How can I change Tensorflow's 'SAME' padding in Pytorch?

I have Tensorflow code as follow:

kernel_x = tf.reshape(tf.constant([[0, 0], [-1, 1]], tf.float32), [2, 2, 1, 1])
gradient_orig = tf.nn.conv2d(input_tensor, kernel_x, strides=[1, 1, 1, 1], padding='SAME')

I’ll change this code for Pytorch but I have some trouble.

import torch
import torch.nn.functional as F

kernel_x = torch.tensor([[0, 0], [-1, 1]], dtype=torch.float32).view(1, 1, 2, 2)
gradient_orig = F.conv2d(input_tensor, kernel_x, stride=1, padding= ??? )

how can I do the same operation with Tensorflow’s ‘SAME’ padding in this setting?

Did you try to pass padding="same"?

I tried, but I think I got the different results.

import tensorflow as tf

kernel = tf.reshape(tf.constant([[0, 0], [-1, 1]], tf.float32), [2, 2, 1, 1])
input_tensor = tf.reshape(tf.constant([[1,1],[1, 2]], tf.float32), [2, 2, 1, 1])
gradient_orig = tf.nn.conv2d(input_tensor, kernel, strides=[1, 1, 1, 1], padding='SAME')
print(gradient_orig)
tf.Tensor(
[[[[-1.]]

  [[ 0.]]]


 [[[-2.]]

  [[ 0.]]]], shape=(2, 2, 1, 1), dtype=float32)
import torch
import torch.nn.functional as F

kernel_x = torch.tensor([[0, 0], [-1, 1]], dtype=torch.float32).view(1, 1, 2, 2)
input_tensor = torch.tensor([[1,1],[1,2]], dtype=torch.float32).view(1,1,2,2)
gradient_orig = F.conv2d(input_tensor, kernel_x, stride=1, padding="same")
print(gradient_orig)
tensor([[[[ 1., -2.],
          [ 0.,  0.]]]])

I implement both simple code for the test, but results seem different.
and I got Warning message :
“UserWarning: Using padding=‘same’ with even kernel lengths and odd dilation may require a zero-padded copy of the input be created (Triggered internally at …\aten\src\ATen\native\Convolution.cpp:647.)”

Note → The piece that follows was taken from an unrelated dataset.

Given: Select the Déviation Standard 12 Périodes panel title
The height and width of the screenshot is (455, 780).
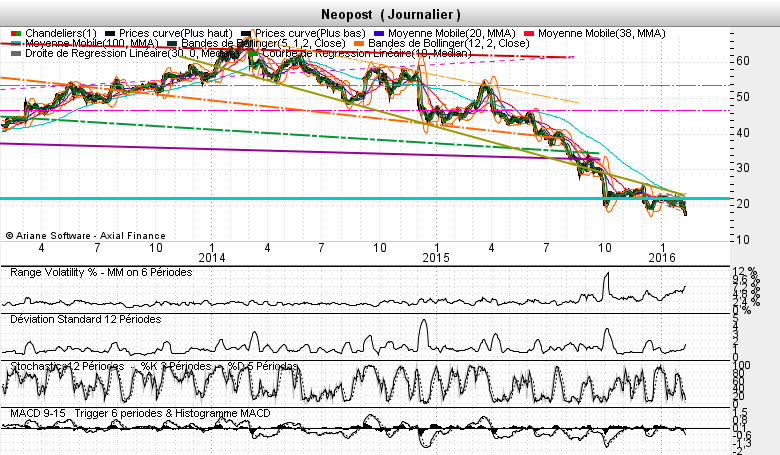Looking at the screenshot, I should (84, 319).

I’m sorry that I don’t know about tensorflow’s tensor shape… maybe the difficulty came from this problem

I think you might be mixing shapes, as e.g. in TF it seems your input has 2 samples.
From the TF/Keras docs:

Input shape
4+D tensor with shape: batch_shape + (channels, rows, cols) if data_format='channels_first' or 4+D tensor with shape: batch_shape + (rows, cols, channels) if data_format='channels_last'.

In both memory formats the first dimension should represent the batch dimension, which is set to 2 in your example while it’s 1 in PyTorch.